Les défis sont encore nombreux dans le monde musulman pour une pleine application de la Déclaration de Marrakech. « Le changement ne se fera pas en une nuit », nous lance Zeshan Zafar, conscient que les débats dans plusieurs Etats ne sont pas encore entamés pour parvenir à la protection des minorités. « Nous encourageons les diplomates à souligner ce point » auprès des décideurs politiques, des gouvernements tout comme auprès des dignitaires religieux, ceci pour impulser un profond changement sociétal, fait-il valoir.

Mohamed Magid, pour qui la Déclaration de Marrakech doit être « une source de fierté pour tous les musulmans », a insisté en marge de la conférence, toujours auprès de Saphirnews, de la nécessité de « promouvoir le concept de citoyenneté, que les musulmans soient en situation de majorité ou de minorité dans leur pays. Toute personne, quelque soit son appartenance et son pays, doit pouvoir jouir d’une pleine citoyenneté ». Un défi qui implique « un changement des mentalités à travers l'éducation ».

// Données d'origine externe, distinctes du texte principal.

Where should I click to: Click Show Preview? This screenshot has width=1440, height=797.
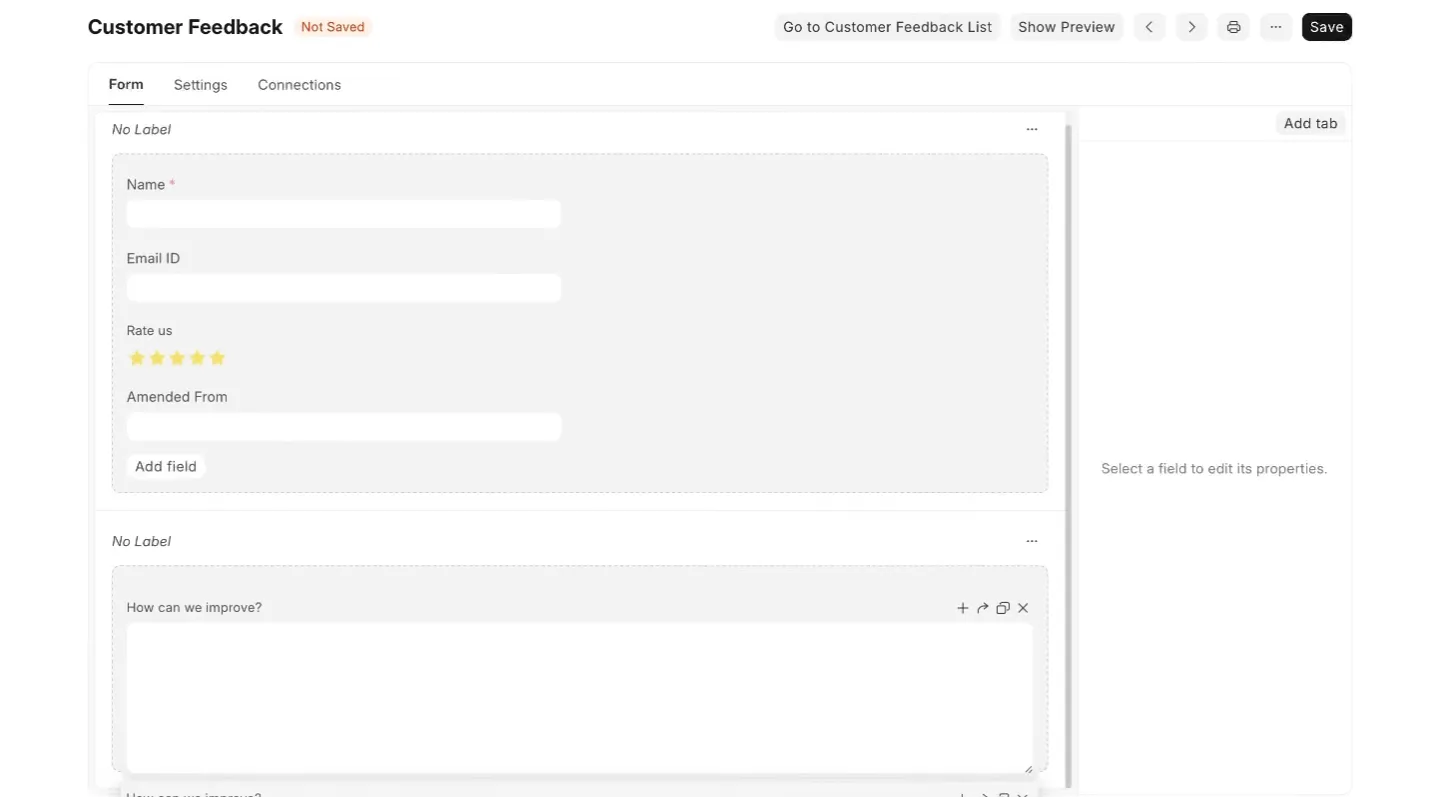click(1066, 27)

« L'éducation doit être le chemin par lequel on apprend à aimer l’Autre et à s'en soucier », indique l’imam, préconisant en ce sens que « toutes les institutions du monde islamique doivent enseigner une culture de paix » et que « les lieux de culte doivent mettre en place des activités autres que religieuses » comme des centres de soins ou de restauration en faveur des plus fragiles de toute croyance.

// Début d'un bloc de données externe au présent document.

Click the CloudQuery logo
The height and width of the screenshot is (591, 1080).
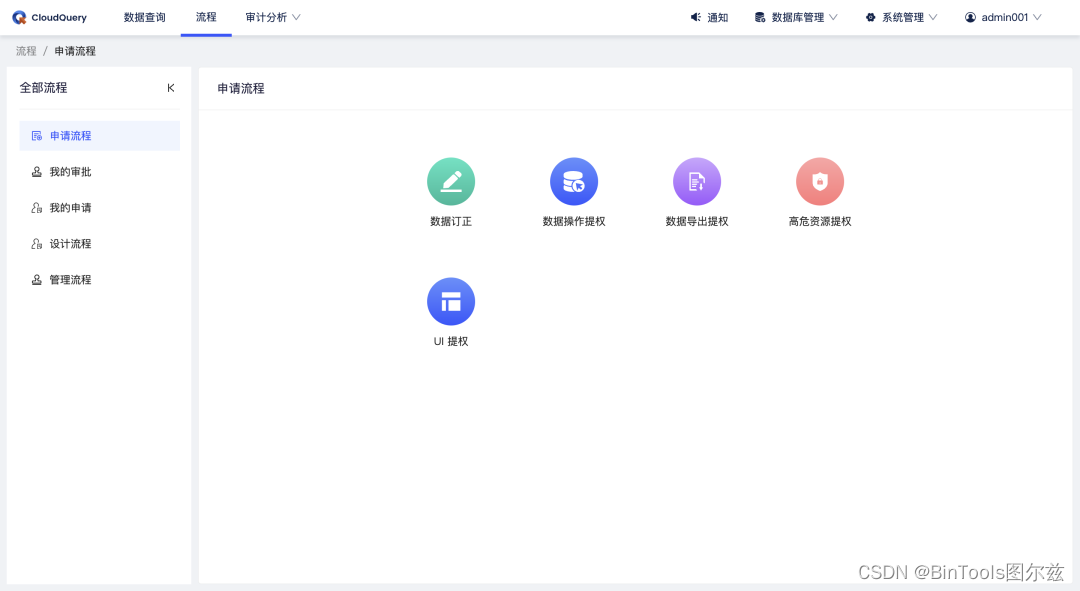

Prochaine étape à Washington

La situation est encore loin d'être idéale dans nombre de pays musulmans car, si la Déclaration de Marrakech est en partie une réponse aux persécutions commises par Daesh, il n’en demeure pas moins que bien des Etats - et pas que musulmans - sont aussi à la source de violations des droits des minorités. Mais des forces telles que le Forum pour la promotion de la paix dans les sociétés musulmanes se mettent en branle pour faire bouger les lignes par la promotion du dialogue entre les religions et les cultures.

A la clôture de la conférence, les leaders religieux ont renouvelé leur engagement pour le dialogue interreligieux, contre l’extrémisme et la haine. « Nous sommes unis dans notre engagement à utiliser nos héritages et nos valeurs fondamentales afin de construire la paix en promouvant la dignité humaine et l’intérêt général », stipule la déclaration finale, lue par Bob Roberts, Bruce Lustig et Mohamed Magid.

« Une caravane est un pèlerinage et tout pèlerinage a une destination. La question est quelle est la nôtre ? Notre destination (pour les croyants) est Dieu », a déclaré, à l’ouverture du congrès, William Vendley, secrétaire général de la coalition multiconfessionnelle Religions for Peace. Pour le moment, les participants se sont donné rendez-vous à Washington pour une nouvelle caravane de la paix qui réunira, au premier trimestre de l'année 2018, des dignitaires religieux des 50 Etats américains.